【課題を解決するための手段】
【0009】
上記目的を達成するために、本第1発明は、容器の口部に取り付けられる中栓と、回転することにより中栓に着脱自在なねじ式の蓋とを有し、
中栓は周囲が破断可能な弱化部で囲まれた筒状の離脱部を有し、
弱化部が破断して離脱部が中栓から離脱することにより、中栓に注出口が形成されるキャップであって、
互いに螺合するねじが中栓と蓋とに形成され、
蓋は、内部に、内外二重に配設された筒状の内側および外側保持部を有し、
蓋が閉じた状態で、中栓の離脱部が蓋の内側保持部と外側保持部との間に保持され、
離脱部の外周に第1の外周側係合部が形成され、
離脱部の内周に第1の内周側係合部が形成され、
外側保持部の内周に第2の内周側係合部が形成され、
内側保持部の外周に第2の外周側係合部が形成され、
蓋が開方向へ回転した際、第2の内周側係合部が開方向において第1の外周側係合部に係合するとともに、第2の外周側係合部が開方向において第1の内周側係合部に係合
し、
蓋は打栓により中栓に装着されるものである。
【0010】
これによると、蓋を開方向へ回転した際、開方向において、第2の内周側係合部が第1の外周側係合部に係合するとともに、第2の外周側係合部が第1の内周側係合部に係合し、これにより、蓋を回転した際の回転トルクが第2の内周側係合部と第1の外周側係合部および第2の外周側係合部と第1の内周側係合部を介して離脱部に作用し、この回転トルクによって弱化部が破断する。
【0011】
この際、離脱部が蓋の内側保持部と外側保持部との間に保持されているため、大きな回転トルクが離脱部の第1の外周側および内周側係合部に作用しても、離脱部や第1の外周側係合部が径方向内側に撓んで逃げたり、或いは、離脱部や第1の内周側係合部が径方向外側に撓んで逃げたりするのを防止することができる。
【0012】
これにより、蓋を回転した際の回転トルクが十分に離脱部に伝えられて、弱化部が確実に破断され、離脱部が中栓から離脱し、中栓に注出口が形成される。
【0013】
本第2発明におけるキャップは、第1の外周側係合部と第1の内周側係合部と第2の内周側係合部と第2の外周側係合部とはそれぞれ周方向において複数形成されているものである。
【0014】
これによると、蓋を開方向へ回転した際、開方向において、複数の第2の内周側係合部が複数の第1の外周側係合部に係合するとともに、複数の第2の外周側係合部が複数の第1の内周側係合部に係合するため、開方向の力が、離脱部の外周側において複数の第1の外周側係合部に分散して作用するとともに、離脱部の内周側において複数の第1の内周側係合部に分散して作用する。
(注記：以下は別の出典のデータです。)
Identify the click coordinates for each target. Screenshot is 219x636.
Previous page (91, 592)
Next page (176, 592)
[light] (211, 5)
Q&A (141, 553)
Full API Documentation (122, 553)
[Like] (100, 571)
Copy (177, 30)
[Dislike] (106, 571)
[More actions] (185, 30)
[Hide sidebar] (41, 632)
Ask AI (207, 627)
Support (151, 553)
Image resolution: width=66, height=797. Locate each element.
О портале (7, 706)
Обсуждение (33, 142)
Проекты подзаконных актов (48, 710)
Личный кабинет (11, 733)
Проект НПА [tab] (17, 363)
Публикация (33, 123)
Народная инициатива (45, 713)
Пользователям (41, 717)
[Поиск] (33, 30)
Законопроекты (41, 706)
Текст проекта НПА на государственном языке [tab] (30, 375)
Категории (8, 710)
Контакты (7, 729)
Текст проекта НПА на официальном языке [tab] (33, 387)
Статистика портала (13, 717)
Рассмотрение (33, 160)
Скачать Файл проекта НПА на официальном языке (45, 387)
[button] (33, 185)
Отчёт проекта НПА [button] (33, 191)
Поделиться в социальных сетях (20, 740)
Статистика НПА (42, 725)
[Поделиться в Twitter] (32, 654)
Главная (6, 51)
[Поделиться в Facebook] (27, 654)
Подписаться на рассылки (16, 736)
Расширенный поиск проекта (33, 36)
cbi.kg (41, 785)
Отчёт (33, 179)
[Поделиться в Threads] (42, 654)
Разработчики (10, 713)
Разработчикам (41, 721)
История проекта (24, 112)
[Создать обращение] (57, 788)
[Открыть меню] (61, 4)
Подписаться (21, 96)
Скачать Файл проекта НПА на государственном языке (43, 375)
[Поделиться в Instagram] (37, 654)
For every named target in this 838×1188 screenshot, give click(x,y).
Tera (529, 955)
このため、開方向の力がいずれかの第1の外周側係合部又は第1の内周側係合部に集中することはなく、第1の外周側係合部および第1の内周側係合部の損傷を防止することができる。
【0015】
本第3発明におけるキャップは、第1の外周側係合部は離脱部の外周面から径方向外側へ突出する突起であり、
第1の内周側係合部は離脱部の内周面から径方向内側へ突出する突起であり、
第2の内周側係合部は外側保持部の内周面から径方向内側へ突出する突起であり、
第2の外周側係合部は内側保持部の外周面から径方向外側へ突出する突起であり、
周方向において隣同士の第1の外周側係合部間に第2の内周側係合部が挿入され、
周方向において隣同士の第1の内周側係合部間に第2の外周側係合部が挿入されているものである。
【0016】
これによると、中栓に対して上方から蓋を打栓して、蓋を中栓に装着する際、蓋の第2の内周側係合部が上方から中栓の第1の外周側係合部間に挿入され、蓋の第2の外周側係合部が上方から中栓の第1の内周側係合部間に挿入されるため、蓋を無理せずにスムーズに中栓に打栓することができる。
【0017】
本第4発明におけるキャップは、第1の外周側係合部は外側保持部を離脱部の径方向外側へ案内する外側案内部を有し、
第1の内周側係合部は内側保持部を離脱部の径方向内側へ案内する内側案内部を有しているものである。
【0018】
これによると、中栓に対して上方から蓋を打栓して、蓋を中栓に装着する際、外側保持部が第1の外周側係合部の外側案内部によって離脱部の径方向外側へ案内され、内側保持部が第1の内周側係合部の内側案内部によって離脱部の径方向内側へ案内されるため、離脱部が確実に内側保持部と外側保持部との間に挿入される。
【0019】
本第5発明におけるキャップは、第1の外周側係合部と第1の内周側係合部とが周方向において交互に配置されているものである。
【0020】
これによると、蓋を開方向へ回転した際、開方向において、複数の第2の内周側係合部が複数の第1の外周側係合部に係合するとともに、複数の第2の外周側係合部が複数の第1の内周側係合部に係合する。この際、第1の外周側係合部と第1の内周側係合部とが周方向において交互に配置されているため、開方向の力が離脱部の周方向において均等に分散して作用する。これにより、開方向の力が離脱部の周方向における特定箇所に偏って集中することはなく、離脱部の変形を防止することができる。
【0021】
本第6発明におけるキャップは、離脱部は、円筒部と、円筒部の底部を閉鎖する閉鎖部とを有し、
第1の外周側係合部が円筒部の外周に形成され、
第1の内周側係合部が円筒部の内周に形成されているものである。
【0022】
これによると、未使用のキャップを容器の口部に取り付けた状態では、離脱部の円筒部の底部は閉鎖部で閉鎖されているため、容器内の液が離脱部の円筒部内に侵入するのを阻止することができる。これにより、容器内の液が離脱部の円筒部内に付着してそのまま残留するのを防止することができる。
【0023】
本第7発明におけるキャップは、閉鎖部の底面に、付着した液を集めて滴下させる勾配を設けたものである。
【0024】
これによると、未使用のキャップを容器の口部に取り付けた状態で、容器内の液が閉鎖部の底面に付着しても、付着した液は閉鎖部の底面の勾配によって集められて容器内に滴下する。これにより、閉鎖部の底面に付着する液の付着量が低減される。